May 23, 2013 at 9:11 pm |
I thought the representational equivalence holds as long as one restricts the CRF to use very simple graph structures. Does it still hold if the CRF has non-local, (and potentially non-regular) edges between the state node and a feature node ? Inference on such a CRF should be pretty much as easy as on a standard “chain CRF”. .
April 24, 2013 at 3:48 am |
Hi Bob, thanks for the reply.
What I’m reacting to is the (what I think is the conventional) view that the difference between the generative HMM and conditional CRF is whether you use local or global normalisation. For several years I thought that the CRF was more expressive than the HMM, and it was through many conversations with Stu Geman and his student Zhiyi Chi that I learnt that the globally normalised models are no more expressive than the locally normalised ones.
I heard Noah Smith express the opinion at a conference that globally normalised WCFGs are more expressive than PCFGs, so I twisted his arm to write the 2007 CL paper “Weighted and Probabilistic Context-Free Grammars Are Equally Expressive” with me to disabuse him of that false belief. (smile)

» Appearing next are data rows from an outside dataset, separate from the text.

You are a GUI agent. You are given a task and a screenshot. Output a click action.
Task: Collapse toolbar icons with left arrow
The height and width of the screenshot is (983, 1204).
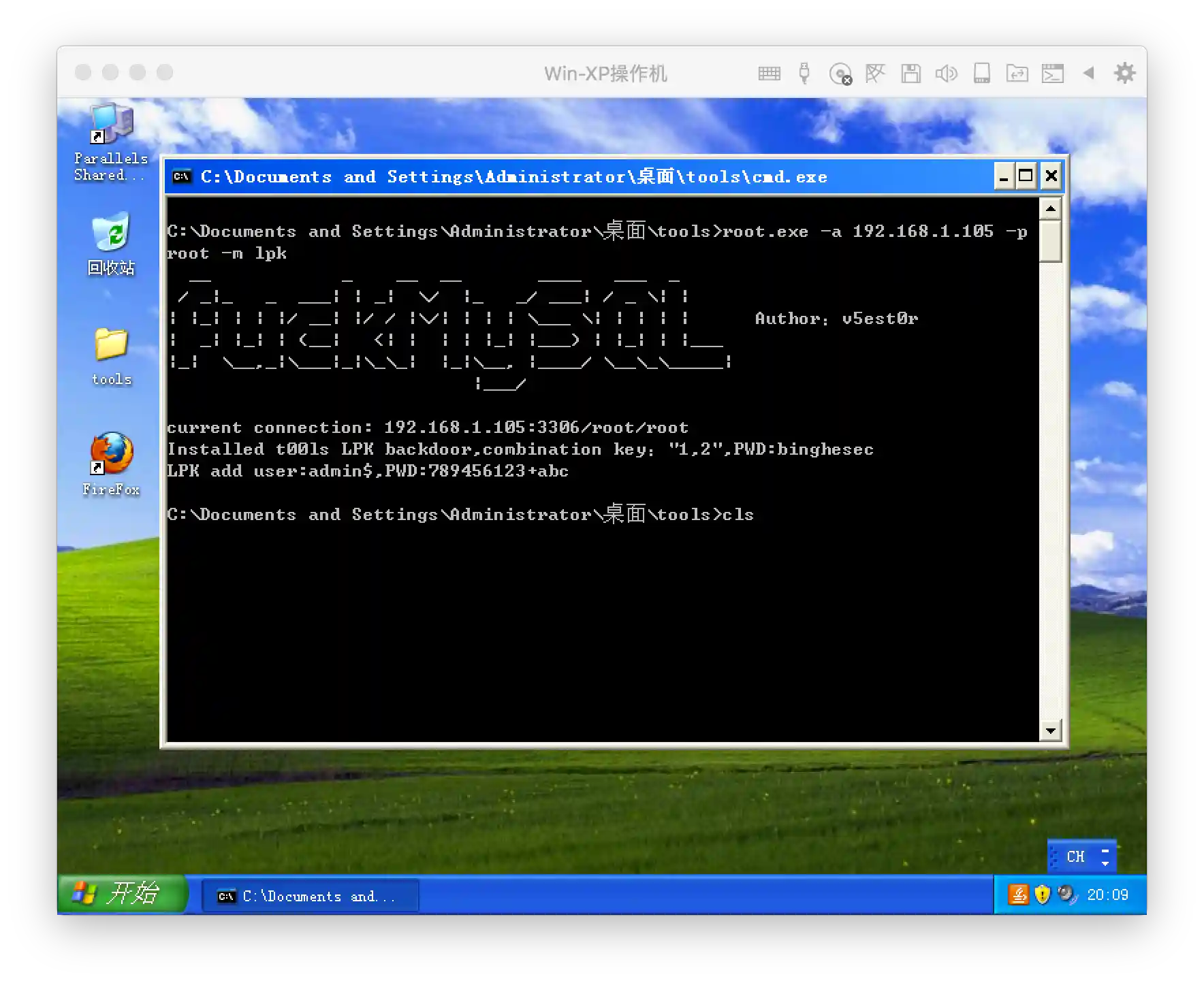[x=1088, y=73]
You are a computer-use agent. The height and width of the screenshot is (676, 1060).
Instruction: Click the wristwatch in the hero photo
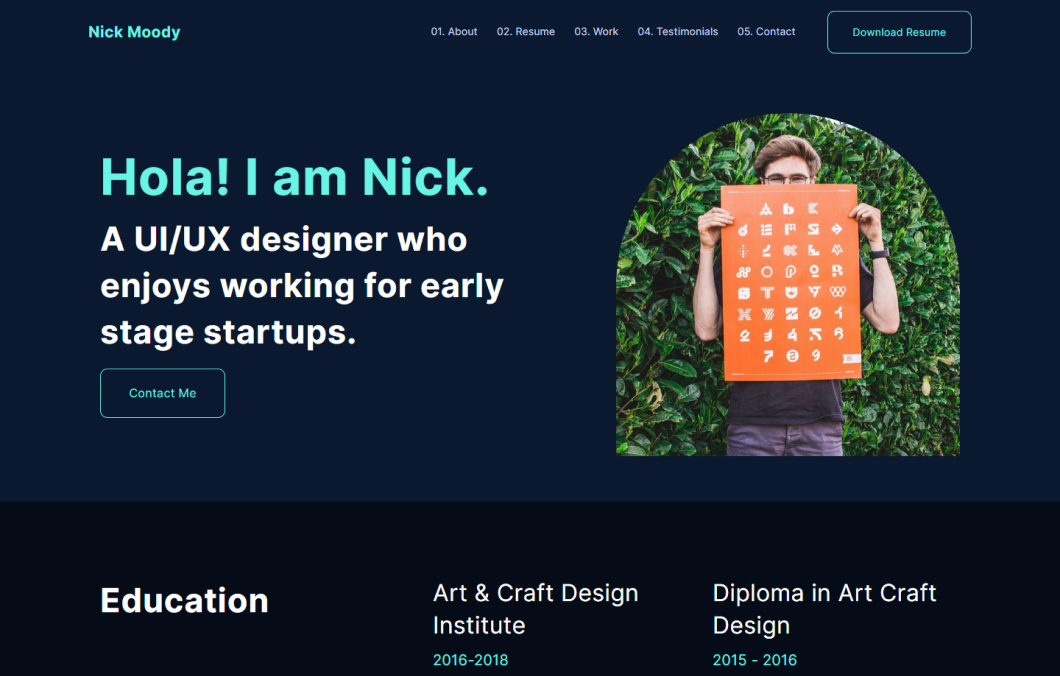click(x=879, y=253)
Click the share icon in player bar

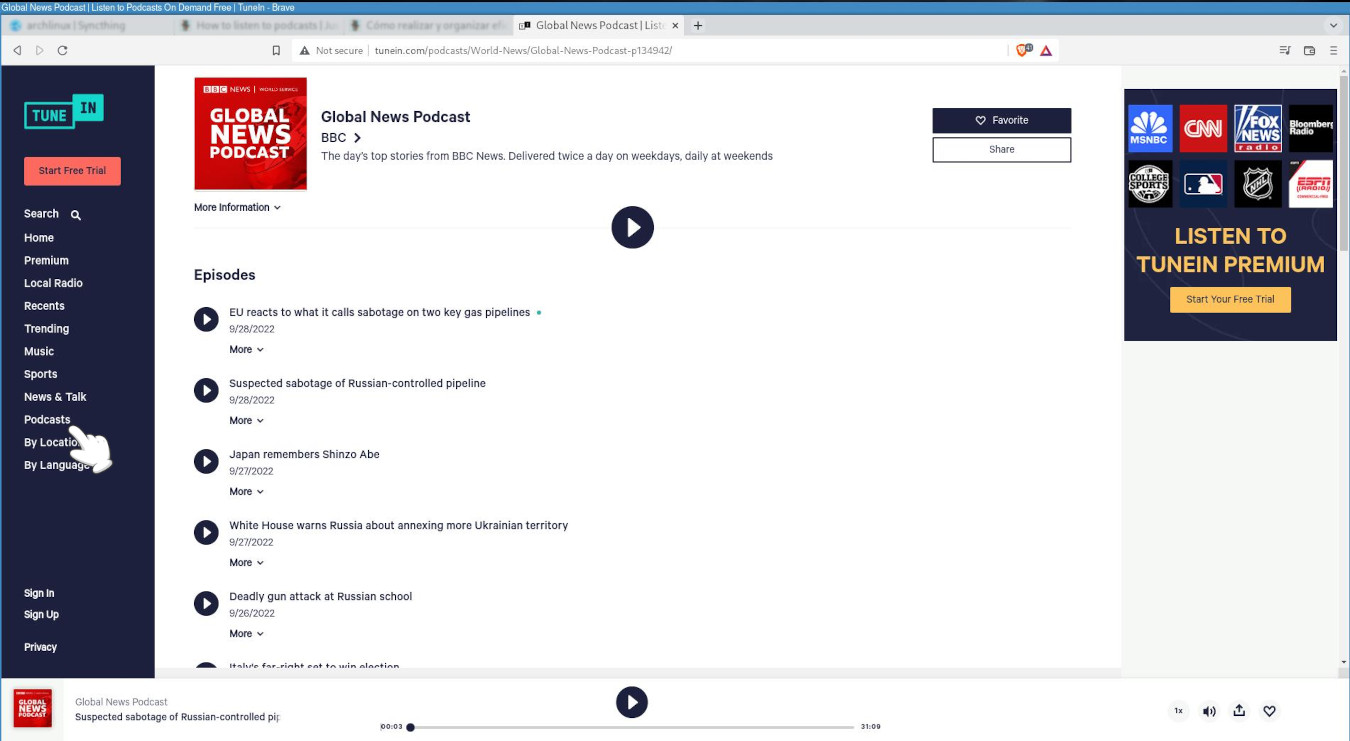1239,711
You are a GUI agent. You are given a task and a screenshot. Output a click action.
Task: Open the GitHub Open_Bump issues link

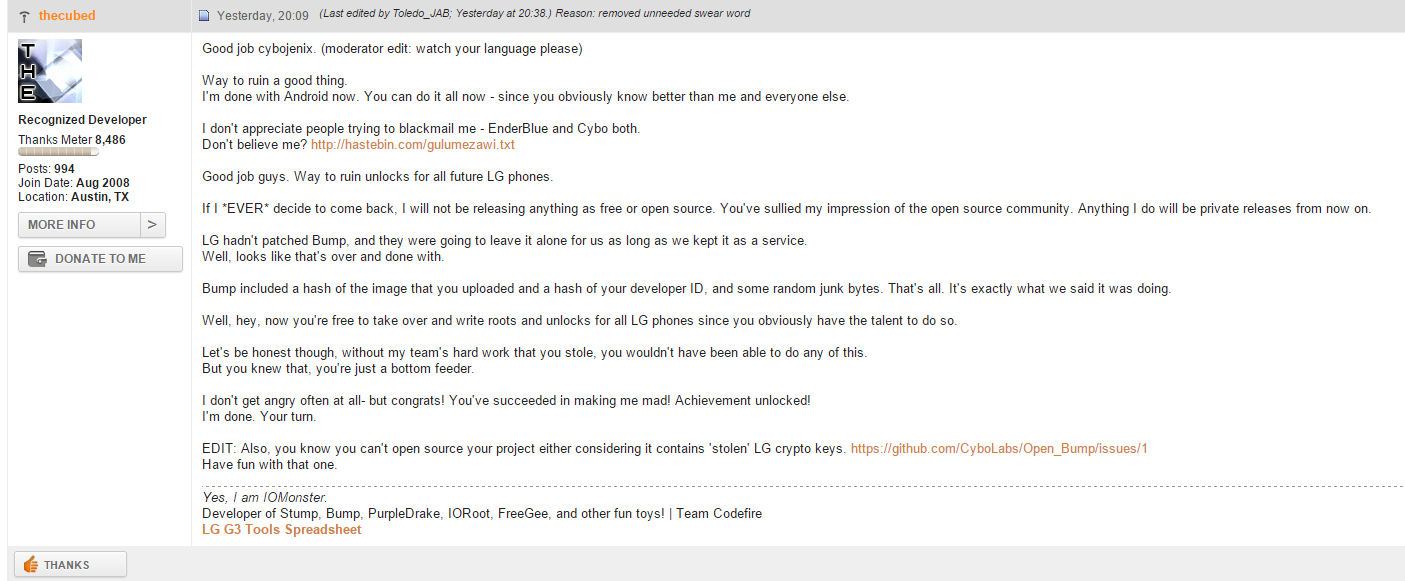pos(998,448)
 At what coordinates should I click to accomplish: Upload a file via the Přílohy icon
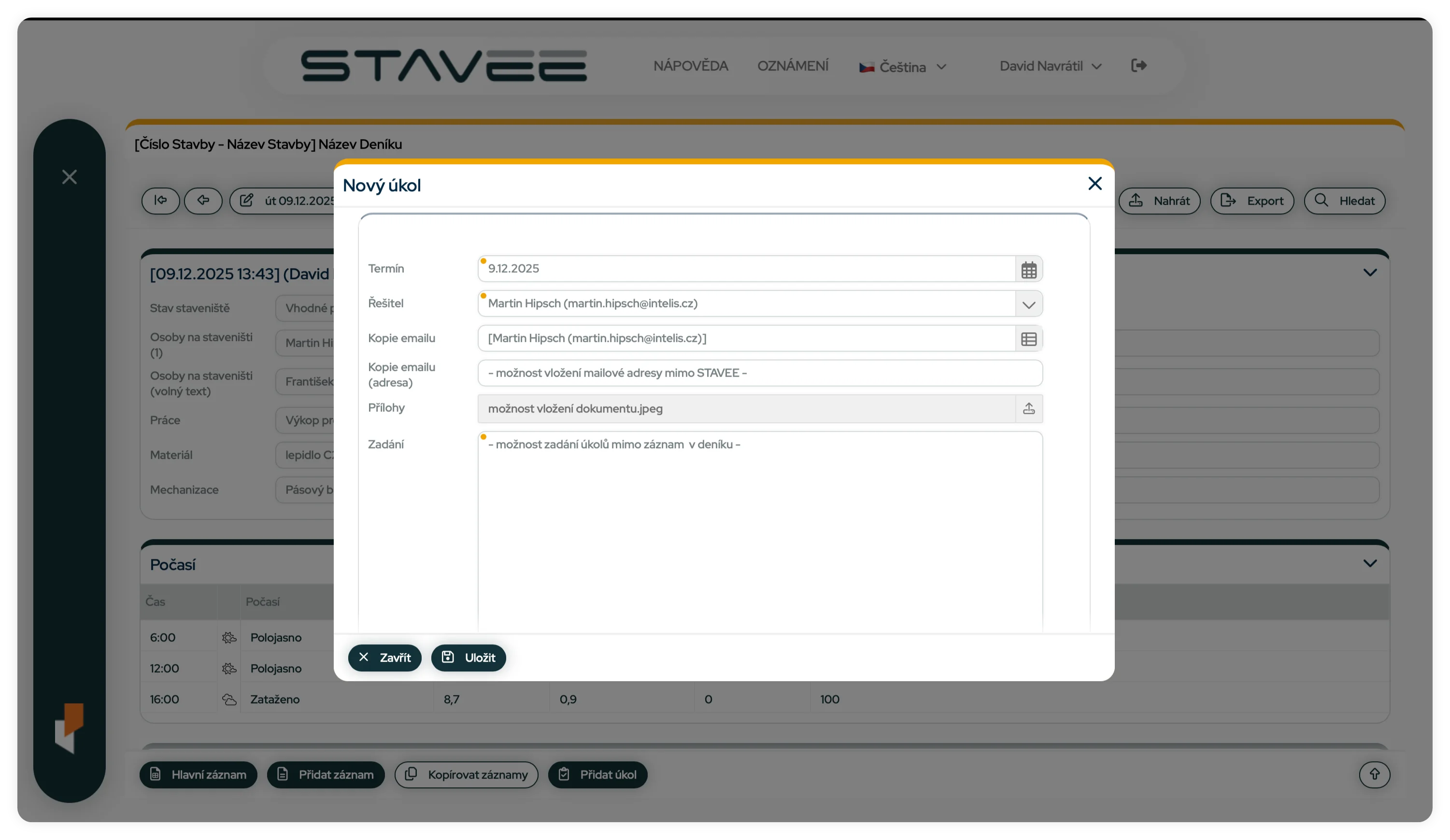[1029, 409]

So these days I see the main difference between HMMs and CRFs to be the loss function used in training or estimation. But of course, precisely because the CRF loss function involves conditioning on some of the variables in the training data (rather than generating them), CRFs permit you to have features that depend on those variables in very complex ways.
April 26, 2013 at 9:59 pm |
Mark, I think your last paragraph is key. Any model that treats some inputs as given can easily incorporate very complex “features” of those inputs. In practice, this gives much more representational freedom to the modeler (but requires more global normalization as a consequence, right?). A generative model that incorporated those complex relationships is possible in theory, but in practice it would likely be mis-specified (because of the difficulty of getting those complex relationships right) and that could have bad consequences for predictive performance.
April 28, 2013 at 3:11 am
I agree completely — the graphical model that results from conditioning on a set of variables deletes those variables and the edges connected to them, which means that conditional estimation can be quite tractable in situations where joint estimation would be intractable. I see this as the main insight behind the CRF.
April 26, 2013 at 10:03 pm |
Mark, I think your last paragraph is key. Any model that conditions on some input variables can just as easily condition on arbitrary (fixed) functions of those inputs. This gives the modeler great freedom. However, if those functions depend on most or all of the input variables, then you will need global normalization, I believe. In principle, one could construct an equivalent generative model of the input, but it would likely be mis-specified, and that could damage the predictive power of the model.
April 26, 2013 at 10:07 pm |
As a machine learning person, I feel compelled to add a third column to your table in which we consider non-probabilistic “models” as well. Maybe the column heading should be “Vapniker”. The notation would be f(z; w, \beta) for the discriminative case. And this could be trained for 0/1 loss or hinge loss or whatever loss function you care about. I don’t think there is non-probabilistic equivalent of the generative model (although nearest-neighbor methods come close).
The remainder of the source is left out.